REQUIREMENTS
Extend the text below on Mehmet Şevket Eygi's political views and conspiracy theories, starting after its last sentence.

TEXT SECTION

Eygi is described by H. Esra Arcan as "a renowned Islamist who [wrote] on religious and political subjects". He favoured a political system based on the Sharia, and demanded the rejection of laws that are incompatible with the Quran. Eygi was a Holocaust denier who argued that criminalising Holocaust denial is both a human rights violation and against the freedom of speech principle. Eygi propagated the conspiracy theory that, the English and the Americans have faked the Holocaust by  killing millions of German civilists and soldiers.

Ozan Ekin Gökşin argues that, "rightists such as Mehmet Şevket Eygi (…) were the standard bearers" of the conspiracy theory that, "the cadres who founded the Turkish Republic consisted of the elite of Thessaloniki immigrants who converted from Judaism to Islam, but who secretly performed their own religious rituals." Rıfat Bali outlines that, Eygi spread the conspiracy theory that the group of the Dönme Jews were responsible for the Armenian Genocide, and that Eygi believed that "it wasn't the Muslim Turks who committed [atrocities against the Armenians]". Furthermore, Bali describes Mehmed Şevket Eygi as one of those "political players" and "propagandists" that were responsible for "establishing antisemitism" in post-1946 Turkey. The German Interior Ministry also considered Eygi to be an anti-Semite, who had been spreading the "Dönme Delusions" conspiracy theory since the 1960s. The German Amadeu Antonio Foundation called Eygi's 1999 book Yahudi Türkler yahut Sabetaycilar an "anti-Semitic conspiracy theory book".

DATASET CONTENT
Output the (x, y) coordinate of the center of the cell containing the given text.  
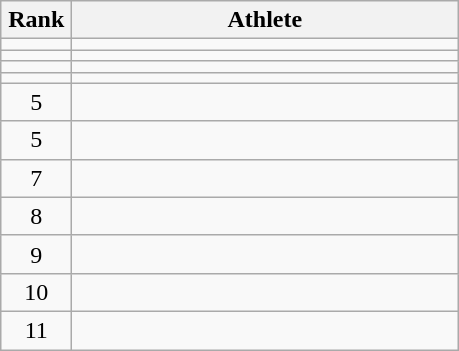
11 (36, 330)
Rank (36, 20)
7 (36, 178)
9 (36, 254)
10 (36, 292)
Athlete (265, 20)
8 (36, 216)
Scan for the cell matching the given text and deliver its [x, y] coordinate at center. 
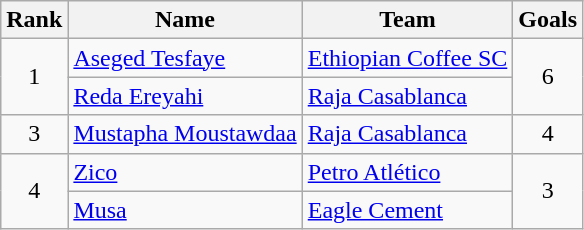
Zico [185, 172]
Rank [34, 20]
Aseged Tesfaye [185, 58]
6 [548, 77]
Mustapha Moustawdaa [185, 134]
Ethiopian Coffee SC [408, 58]
Name [185, 20]
Reda Ereyahi [185, 96]
Musa [185, 210]
Petro Atlético [408, 172]
Goals [548, 20]
Team [408, 20]
Eagle Cement [408, 210]
1 [34, 77]
Extract the (x, y) coordinate from the center of the cell holding the provided text.  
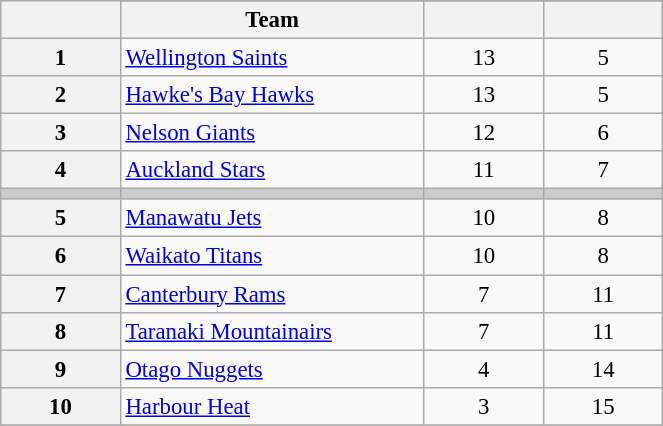
Hawke's Bay Hawks (272, 95)
Nelson Giants (272, 133)
Taranaki Mountainairs (272, 331)
14 (602, 369)
Waikato Titans (272, 256)
Team (272, 20)
1 (60, 58)
Auckland Stars (272, 170)
15 (602, 406)
Wellington Saints (272, 58)
2 (60, 95)
Manawatu Jets (272, 219)
9 (60, 369)
Canterbury Rams (272, 294)
Harbour Heat (272, 406)
12 (484, 133)
Otago Nuggets (272, 369)
Return (X, Y) of the center of cell containing provided text 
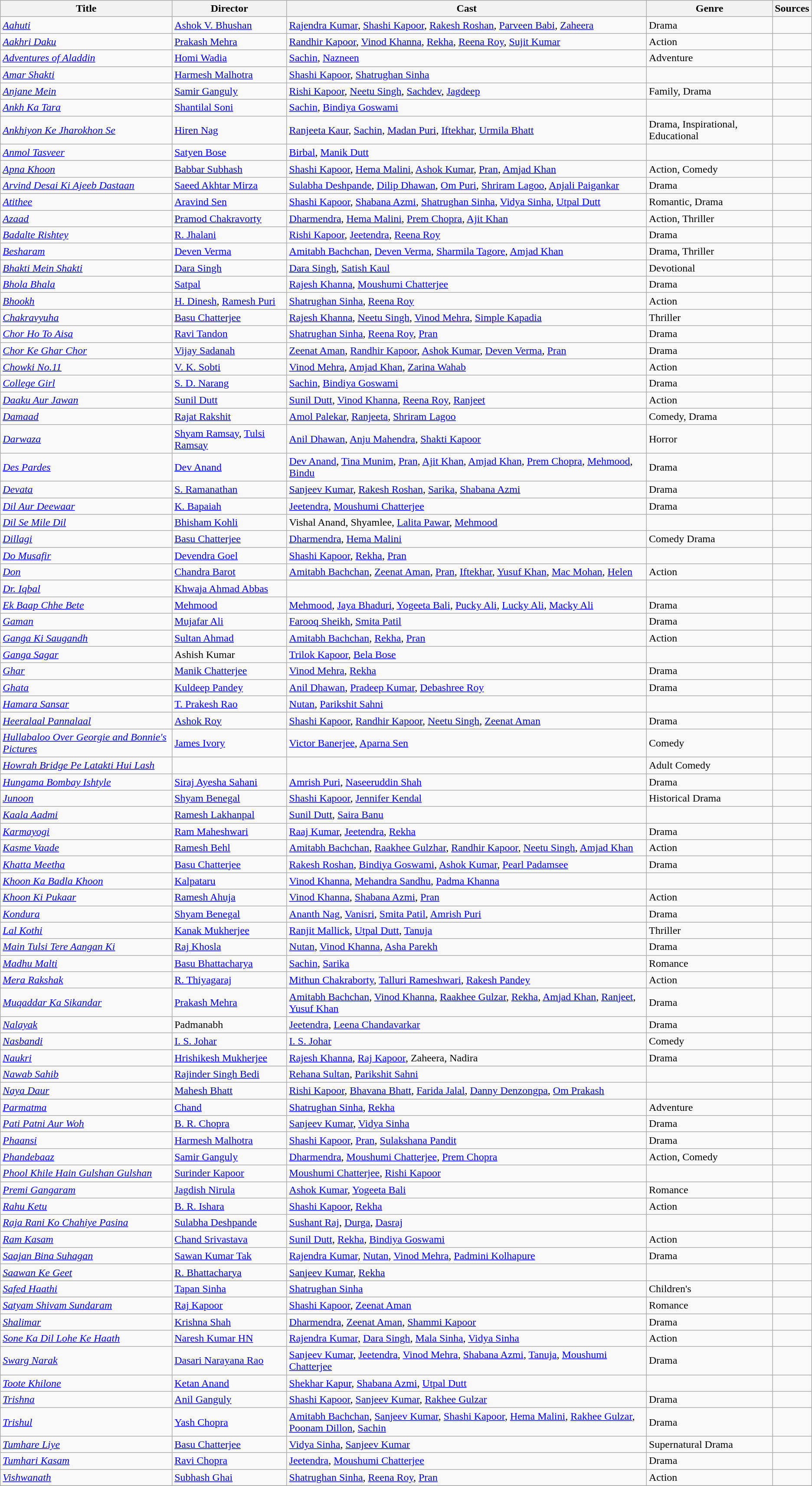
Darwaza (86, 439)
Premi Gangaram (86, 1190)
Besharam (86, 252)
Aahuti (86, 25)
Raj Khosla (229, 947)
Amar Shakti (86, 75)
Arvind Desai Ki Ajeeb Dastaan (86, 185)
Trilok Kapoor, Bela Bose (467, 655)
Raaj Kumar, Jeetendra, Rekha (467, 832)
Historical Drama (709, 799)
Genre (709, 9)
Howrah Bridge Pe Latakti Hui Lash (86, 765)
Ranjeeta Kaur, Sachin, Madan Puri, Iftekhar, Urmila Bhatt (467, 130)
Nalayak (86, 1025)
Main Tulsi Tere Aangan Ki (86, 947)
Muqaddar Ka Sikandar (86, 1002)
H. Dinesh, Ramesh Puri (229, 301)
Vinod Khanna, Shabana Azmi, Pran (467, 897)
Babbar Subhash (229, 169)
Amitabh Bachchan, Deven Verma, Sharmila Tagore, Amjad Khan (467, 252)
Nasbandi (86, 1041)
Drama, Inspirational, Educational (709, 130)
Safed Haathi (86, 1289)
Amitabh Bachchan, Rekha, Pran (467, 638)
Pramod Chakravorty (229, 218)
Sanjeev Kumar, Vidya Sinha (467, 1124)
Ghar (86, 671)
Nutan, Vinod Khanna, Asha Parekh (467, 947)
K. Bapaiah (229, 506)
Vijay Sadanah (229, 350)
Vinod Mehra, Amjad Khan, Zarina Wahab (467, 367)
Action, Thriller (709, 218)
Pati Patni Aur Woh (86, 1124)
Amitabh Bachchan, Sanjeev Kumar, Shashi Kapoor, Hema Malini, Rakhee Gulzar, Poonam Dillon, Sachin (467, 1422)
Romantic, Drama (709, 202)
Drama, Thriller (709, 252)
Shashi Kapoor, Sanjeev Kumar, Rakhee Gulzar (467, 1400)
James Ivory (229, 743)
Amitabh Bachchan, Zeenat Aman, Pran, Iftekhar, Yusuf Khan, Mac Mohan, Helen (467, 572)
Trishna (86, 1400)
Shatrughan Sinha (467, 1289)
Don (86, 572)
Ananth Nag, Vanisri, Smita Patil, Amrish Puri (467, 914)
Amitabh Bachchan, Raakhee Gulzhar, Randhir Kapoor, Neetu Singh, Amjad Khan (467, 848)
Rahu Ketu (86, 1206)
Subhash Ghai (229, 1477)
Shekhar Kapur, Shabana Azmi, Utpal Dutt (467, 1383)
R. Jhalani (229, 235)
S. Ramanathan (229, 489)
Vishal Anand, Shyamlee, Lalita Pawar, Mehmood (467, 523)
Ashok Roy (229, 720)
Amitabh Bachchan, Vinod Khanna, Raakhee Gulzar, Rekha, Amjad Khan, Ranjeet, Yusuf Khan (467, 1002)
Shatrughan Sinha, Reena Roy (467, 301)
S. D. Narang (229, 383)
Ramesh Behl (229, 848)
Ravi Chopra (229, 1461)
Devendra Goel (229, 556)
Nutan, Parikshit Sahni (467, 704)
Bhakti Mein Shakti (86, 268)
Sachin, Nazneen (467, 58)
Title (86, 9)
Chor Ke Ghar Chor (86, 350)
Vinod Mehra, Rekha (467, 671)
Dev Anand, Tina Munim, Pran, Ajit Khan, Amjad Khan, Prem Chopra, Mehmood, Bindu (467, 467)
Satyen Bose (229, 152)
Dharmendra, Zeenat Aman, Shammi Kapoor (467, 1322)
V. K. Sobti (229, 367)
Ashok V. Bhushan (229, 25)
Tapan Sinha (229, 1289)
Rehana Sultan, Parikshit Sahni (467, 1074)
Ramesh Ahuja (229, 897)
Sanjeev Kumar, Jeetendra, Vinod Mehra, Shabana Azmi, Tanuja, Moushumi Chatterjee (467, 1361)
Sushant Raj, Durga, Dasraj (467, 1223)
Sultan Ahmad (229, 638)
Anjane Mein (86, 91)
Sawan Kumar Tak (229, 1256)
Dharmendra, Hema Malini (467, 539)
Rajesh Khanna, Neetu Singh, Vinod Mehra, Simple Kapadia (467, 318)
Trishul (86, 1422)
Vishwanath (86, 1477)
Shashi Kapoor, Rekha, Pran (467, 556)
Ashish Kumar (229, 655)
Madhu Malti (86, 963)
Dil Se Mile Dil (86, 523)
Mehmood (229, 605)
Yash Chopra (229, 1422)
Hungama Bombay Ishtyle (86, 782)
Satpal (229, 285)
B. R. Ishara (229, 1206)
Kasme Vaade (86, 848)
Hullabaloo Over Georgie and Bonnie's Pictures (86, 743)
Sanjeev Kumar, Rekha (467, 1272)
Ketan Anand (229, 1383)
Parmatma (86, 1107)
Homi Wadia (229, 58)
Padmanabh (229, 1025)
Satyam Shivam Sundaram (86, 1305)
Ankh Ka Tara (86, 108)
R. Thiyagaraj (229, 980)
Anil Dhawan, Pradeep Kumar, Debashree Roy (467, 688)
Ram Maheshwari (229, 832)
Atithee (86, 202)
Shashi Kapoor, Zeenat Aman (467, 1305)
Shyam Ramsay, Tulsi Ramsay (229, 439)
Sanjeev Kumar, Rakesh Roshan, Sarika, Shabana Azmi (467, 489)
Kondura (86, 914)
Ram Kasam (86, 1239)
Gaman (86, 622)
Anmol Tasveer (86, 152)
Rajat Rakshit (229, 416)
Kanak Mukherjee (229, 930)
Sone Ka Dil Lohe Ke Haath (86, 1339)
B. R. Chopra (229, 1124)
Ashok Kumar, Yogeeta Bali (467, 1190)
Hiren Nag (229, 130)
Aravind Sen (229, 202)
Shashi Kapoor, Jennifer Kendal (467, 799)
Anil Dhawan, Anju Mahendra, Shakti Kapoor (467, 439)
Amol Palekar, Ranjeeta, Shriram Lagoo (467, 416)
Sulabha Deshpande, Dilip Dhawan, Om Puri, Shriram Lagoo, Anjali Paigankar (467, 185)
Ramesh Lakhanpal (229, 815)
Mera Rakshak (86, 980)
Family, Drama (709, 91)
Toote Khilone (86, 1383)
Dr. Iqbal (86, 589)
Dara Singh, Satish Kaul (467, 268)
Shashi Kapoor, Shatrughan Sinha (467, 75)
Azaad (86, 218)
Dharmendra, Hema Malini, Prem Chopra, Ajit Khan (467, 218)
Rajendra Kumar, Nutan, Vinod Mehra, Padmini Kolhapure (467, 1256)
Daaku Aur Jawan (86, 400)
Rajinder Singh Bedi (229, 1074)
Horror (709, 439)
Phandebaaz (86, 1157)
Mahesh Bhatt (229, 1091)
Naresh Kumar HN (229, 1339)
Zeenat Aman, Randhir Kapoor, Ashok Kumar, Deven Verma, Pran (467, 350)
Ek Baap Chhe Bete (86, 605)
Sulabha Deshpande (229, 1223)
Apna Khoon (86, 169)
Dharmendra, Moushumi Chatterjee, Prem Chopra (467, 1157)
Shashi Kapoor, Randhir Kapoor, Neetu Singh, Zeenat Aman (467, 720)
Comedy Drama (709, 539)
College Girl (86, 383)
Raja Rani Ko Chahiye Pasina (86, 1223)
Manik Chatterjee (229, 671)
Heeralaal Pannalaal (86, 720)
Mujafar Ali (229, 622)
Vidya Sinha, Sanjeev Kumar (467, 1444)
Krishna Shah (229, 1322)
Shashi Kapoor, Hema Malini, Ashok Kumar, Pran, Amjad Khan (467, 169)
Bhisham Kohli (229, 523)
Victor Banerjee, Aparna Sen (467, 743)
Saawan Ke Geet (86, 1272)
Bhookh (86, 301)
Rajesh Khanna, Moushumi Chatterjee (467, 285)
Anil Ganguly (229, 1400)
Khatta Meetha (86, 864)
Kuldeep Pandey (229, 688)
Raj Kapoor (229, 1305)
Rajesh Khanna, Raj Kapoor, Zaheera, Nadira (467, 1058)
Shantilal Soni (229, 108)
Siraj Ayesha Sahani (229, 782)
R. Bhattacharya (229, 1272)
Chowki No.11 (86, 367)
Rishi Kapoor, Jeetendra, Reena Roy (467, 235)
Bhola Bhala (86, 285)
Rishi Kapoor, Bhavana Bhatt, Farida Jalal, Danny Denzongpa, Om Prakash (467, 1091)
Khwaja Ahmad Abbas (229, 589)
Rajendra Kumar, Shashi Kapoor, Rakesh Roshan, Parveen Babi, Zaheera (467, 25)
Shashi Kapoor, Rekha (467, 1206)
Director (229, 9)
Devotional (709, 268)
Tumhare Liye (86, 1444)
Mehmood, Jaya Bhaduri, Yogeeta Bali, Pucky Ali, Lucky Ali, Macky Ali (467, 605)
Do Musafir (86, 556)
Deven Verma (229, 252)
Ravi Tandon (229, 334)
Cast (467, 9)
Ganga Ki Saugandh (86, 638)
Damaad (86, 416)
Devata (86, 489)
Chand (229, 1107)
Shashi Kapoor, Shabana Azmi, Shatrughan Sinha, Vidya Sinha, Utpal Dutt (467, 202)
Saajan Bina Suhagan (86, 1256)
Ankhiyon Ke Jharokhon Se (86, 130)
Khoon Ka Badla Khoon (86, 881)
Comedy, Drama (709, 416)
Dil Aur Deewaar (86, 506)
Shatrughan Sinha, Rekha (467, 1107)
Jeetendra, Leena Chandavarkar (467, 1025)
Phaansi (86, 1140)
Rishi Kapoor, Neetu Singh, Sachdev, Jagdeep (467, 91)
Dev Anand (229, 467)
Chor Ho To Aisa (86, 334)
Sources (792, 9)
Aakhri Daku (86, 42)
Rajendra Kumar, Dara Singh, Mala Sinha, Vidya Sinha (467, 1339)
Phool Khile Hain Gulshan Gulshan (86, 1173)
Des Pardes (86, 467)
Sachin, Sarika (467, 963)
Sunil Dutt, Vinod Khanna, Reena Roy, Ranjeet (467, 400)
Dara Singh (229, 268)
Dasari Narayana Rao (229, 1361)
Junoon (86, 799)
Sunil Dutt (229, 400)
Vinod Khanna, Mehandra Sandhu, Padma Khanna (467, 881)
Rakesh Roshan, Bindiya Goswami, Ashok Kumar, Pearl Padamsee (467, 864)
Farooq Sheikh, Smita Patil (467, 622)
Hamara Sansar (86, 704)
Sunil Dutt, Rekha, Bindiya Goswami (467, 1239)
Badalte Rishtey (86, 235)
Chakravyuha (86, 318)
Chandra Barot (229, 572)
Supernatural Drama (709, 1444)
Hrishikesh Mukherjee (229, 1058)
Moushumi Chatterjee, Rishi Kapoor (467, 1173)
Khoon Ki Pukaar (86, 897)
Amrish Puri, Naseeruddin Shah (467, 782)
Randhir Kapoor, Vinod Khanna, Rekha, Reena Roy, Sujit Kumar (467, 42)
Naukri (86, 1058)
Ghata (86, 688)
Surinder Kapoor (229, 1173)
Tumhari Kasam (86, 1461)
Kalpataru (229, 881)
Chand Srivastava (229, 1239)
Birbal, Manik Dutt (467, 152)
Basu Bhattacharya (229, 963)
Nawab Sahib (86, 1074)
Naya Daur (86, 1091)
Lal Kothi (86, 930)
Children's (709, 1289)
Ranjit Mallick, Utpal Dutt, Tanuja (467, 930)
T. Prakesh Rao (229, 704)
Shalimar (86, 1322)
Swarg Narak (86, 1361)
Shashi Kapoor, Pran, Sulakshana Pandit (467, 1140)
Adult Comedy (709, 765)
Kaala Aadmi (86, 815)
Dillagi (86, 539)
Jagdish Nirula (229, 1190)
Saeed Akhtar Mirza (229, 185)
Mithun Chakraborty, Talluri Rameshwari, Rakesh Pandey (467, 980)
Sunil Dutt, Saira Banu (467, 815)
Ganga Sagar (86, 655)
Adventures of Aladdin (86, 58)
Karmayogi (86, 832)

RESULT OF THE EXERCISE
Eygi "[depicted Kurds] as non-Muslims that adhere to pagan beliefs". He propagated the conspiracy theory that "[t]here are more than one million Crypto Jews in Turkey", with "some of them" being "Crypto Kurds, Kurdish Jews". In addition to that, Eygi believed that "there are more than one million Crypto Christians in [Turkey]". In his 2005 article "State, Law, Civil Society and Islam in Contemporary Turkey", Ihsan Yilmaz describes that, Eygi also spread Papacy conspiracy theories. He argues that "Whatever topic Eygi [wrote] about in his column, he (…) somewhat fiercely [alleged] that some groups are the secret agents of the Papacy in Turkey." On February 16, 1969, Eygi published an article in the Bugün newspaper entitled "Get Ready for Jihad" in which he claims that a "total war between Muslims and red infidels has become inevitable". Mustafa Yalçıner writes that Eygi is a "Bloody Sunday Instigator". According to Yalçıner, Eygi called upon the Muslim population to fight back against the "red infidels" with their own weapons, which, according to Eygi, were stones, sticks, iron bars, and home-made incendiary grenades. Eygi denied having anything to do with the event.

Eygi was fiercely critical of Fethullah Gülen and the Gülen movement, and wrote much about what he believed their intentions were and which danger he believed they posed to the wellbeing of Turkey.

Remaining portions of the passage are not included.